Rand Paul: “Live and Let Live”

by Ramesh Ponnuru

Reason has posted an interview with the Kentucky senator. An excerpt:

REASON: Reason recently did a poll of millennials, a national poll. Only 22% called themselves Republicans or leaned that way. Millennials, there’s 80 million of them, they’re the future demographically. They overwhelmingly identify in favor of gay marriage, in favor of pot legalizing, in favor of vaping and online gambling. Can the Republican party shed the social conservative issues which seem very central to its concerns? How is that going to work? Can they win millennials without becoming more libertarian?

PAUL: I think Republicans can only win in general if they become more “live and let live.” Grover Norquist will talk about this sometimes, this “leave me alone” coalition. But in order [for the party to] work—and this is what a lot of people don’t realize this and they say “oh well we want the Republicans to be the pro-choice, pro-gay marriage party—it may not be that but it may be that there are people in the Republican party that have those positions and some who don’t, and that we all get along because we believe in limited government and we acknowledge that the federal government isn’t going to be involved in some of these issues anyways. And I think that “live and live, agree to disagree” kind of amalgamation of people in the party will allow us to be big enough to win. I agree with you a lot on young people but I think also some other libertarian issues like right to privacy, the NSA overzealousness. Young people are concerned about their cell phone, that’s the main thing they do with every hour of every day.
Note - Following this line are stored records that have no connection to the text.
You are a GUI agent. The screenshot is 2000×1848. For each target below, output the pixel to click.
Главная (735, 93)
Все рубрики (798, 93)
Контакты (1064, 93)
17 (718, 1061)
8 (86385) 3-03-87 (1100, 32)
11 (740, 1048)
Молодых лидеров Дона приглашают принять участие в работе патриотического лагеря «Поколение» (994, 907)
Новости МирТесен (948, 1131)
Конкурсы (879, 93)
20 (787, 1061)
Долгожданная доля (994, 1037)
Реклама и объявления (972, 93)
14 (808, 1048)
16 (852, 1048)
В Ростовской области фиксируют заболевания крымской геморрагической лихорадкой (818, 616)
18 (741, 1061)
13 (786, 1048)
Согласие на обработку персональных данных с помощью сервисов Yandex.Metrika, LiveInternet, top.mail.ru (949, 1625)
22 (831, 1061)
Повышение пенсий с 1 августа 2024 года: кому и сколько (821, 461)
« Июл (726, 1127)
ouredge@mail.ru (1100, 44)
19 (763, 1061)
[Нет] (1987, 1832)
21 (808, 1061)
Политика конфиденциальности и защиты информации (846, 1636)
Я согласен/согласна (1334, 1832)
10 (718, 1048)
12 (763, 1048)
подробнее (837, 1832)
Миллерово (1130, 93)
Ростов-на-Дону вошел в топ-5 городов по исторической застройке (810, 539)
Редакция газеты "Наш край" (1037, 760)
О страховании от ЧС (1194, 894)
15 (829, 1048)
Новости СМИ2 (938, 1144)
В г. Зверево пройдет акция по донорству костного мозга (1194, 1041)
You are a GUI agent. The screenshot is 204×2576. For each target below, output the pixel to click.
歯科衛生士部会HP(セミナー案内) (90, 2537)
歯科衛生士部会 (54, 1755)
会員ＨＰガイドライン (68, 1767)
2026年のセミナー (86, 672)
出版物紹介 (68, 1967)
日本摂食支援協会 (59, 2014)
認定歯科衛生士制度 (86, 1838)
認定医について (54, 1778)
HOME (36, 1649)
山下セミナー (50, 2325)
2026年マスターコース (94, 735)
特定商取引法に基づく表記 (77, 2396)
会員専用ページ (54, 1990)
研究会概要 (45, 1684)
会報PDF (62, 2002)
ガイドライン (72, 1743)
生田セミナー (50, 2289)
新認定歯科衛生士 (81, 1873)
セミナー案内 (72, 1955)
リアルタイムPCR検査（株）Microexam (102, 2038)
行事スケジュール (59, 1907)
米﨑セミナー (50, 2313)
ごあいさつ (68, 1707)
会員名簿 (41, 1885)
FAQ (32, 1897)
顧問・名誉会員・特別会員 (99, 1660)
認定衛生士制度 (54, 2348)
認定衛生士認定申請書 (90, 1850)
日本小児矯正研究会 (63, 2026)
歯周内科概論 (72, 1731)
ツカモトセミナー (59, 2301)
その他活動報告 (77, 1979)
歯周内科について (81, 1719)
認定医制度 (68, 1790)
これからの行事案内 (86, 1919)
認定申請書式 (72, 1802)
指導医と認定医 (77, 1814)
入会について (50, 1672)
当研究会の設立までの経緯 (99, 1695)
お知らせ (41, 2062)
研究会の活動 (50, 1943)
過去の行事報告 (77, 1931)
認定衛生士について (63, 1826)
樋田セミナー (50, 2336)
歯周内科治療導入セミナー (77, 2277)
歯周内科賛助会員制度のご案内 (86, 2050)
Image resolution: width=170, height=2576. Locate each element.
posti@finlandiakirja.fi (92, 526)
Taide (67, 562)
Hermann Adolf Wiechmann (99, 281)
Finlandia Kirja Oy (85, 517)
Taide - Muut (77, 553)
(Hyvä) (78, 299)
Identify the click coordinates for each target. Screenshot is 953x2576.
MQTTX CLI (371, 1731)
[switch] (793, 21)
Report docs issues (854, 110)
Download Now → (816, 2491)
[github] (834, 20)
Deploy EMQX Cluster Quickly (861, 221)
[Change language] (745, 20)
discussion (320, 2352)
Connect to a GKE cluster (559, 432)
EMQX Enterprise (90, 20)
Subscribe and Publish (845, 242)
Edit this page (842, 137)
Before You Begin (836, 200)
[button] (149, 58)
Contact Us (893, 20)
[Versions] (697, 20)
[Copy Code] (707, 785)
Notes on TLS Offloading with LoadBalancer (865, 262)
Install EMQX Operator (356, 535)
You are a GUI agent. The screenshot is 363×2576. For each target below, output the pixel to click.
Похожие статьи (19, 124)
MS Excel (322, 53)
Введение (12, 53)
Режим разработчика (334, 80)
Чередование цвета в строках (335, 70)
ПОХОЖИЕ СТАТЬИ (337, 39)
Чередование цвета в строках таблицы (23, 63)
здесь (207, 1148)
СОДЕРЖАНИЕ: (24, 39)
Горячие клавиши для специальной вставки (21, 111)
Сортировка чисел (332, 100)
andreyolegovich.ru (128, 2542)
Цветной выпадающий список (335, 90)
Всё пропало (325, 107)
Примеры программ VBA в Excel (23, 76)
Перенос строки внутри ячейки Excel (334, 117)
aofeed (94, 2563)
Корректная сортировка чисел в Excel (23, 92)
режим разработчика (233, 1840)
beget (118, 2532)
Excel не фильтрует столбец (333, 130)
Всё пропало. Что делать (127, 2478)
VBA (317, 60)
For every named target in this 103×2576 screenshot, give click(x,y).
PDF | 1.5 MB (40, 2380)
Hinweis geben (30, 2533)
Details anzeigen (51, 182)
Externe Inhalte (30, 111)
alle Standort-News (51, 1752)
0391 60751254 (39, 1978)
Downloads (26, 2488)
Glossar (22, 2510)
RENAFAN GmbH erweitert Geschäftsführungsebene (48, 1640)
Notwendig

I think if we became the party that’s going to protect their privacy, you could get a large switch of Republican vote.

I don’t think Republicans need to make a special point of explaining that you don’t have to be pro-life to be part of the party, as opposed to explaining that you don’t have to be against raising the minimum wage, or against Obamacare, or against raising taxes on high earners. I think these sorts of comments by Paul suggest a degree of defensiveness about the party’s pro-life stance, and a tendency to think of the politics of abortion as similar to the politics of same-sex marriage, that the evidence does not justify.

I do agree, though, that the saying “Live and let live” is a good one to think about when we consider the abortion debate.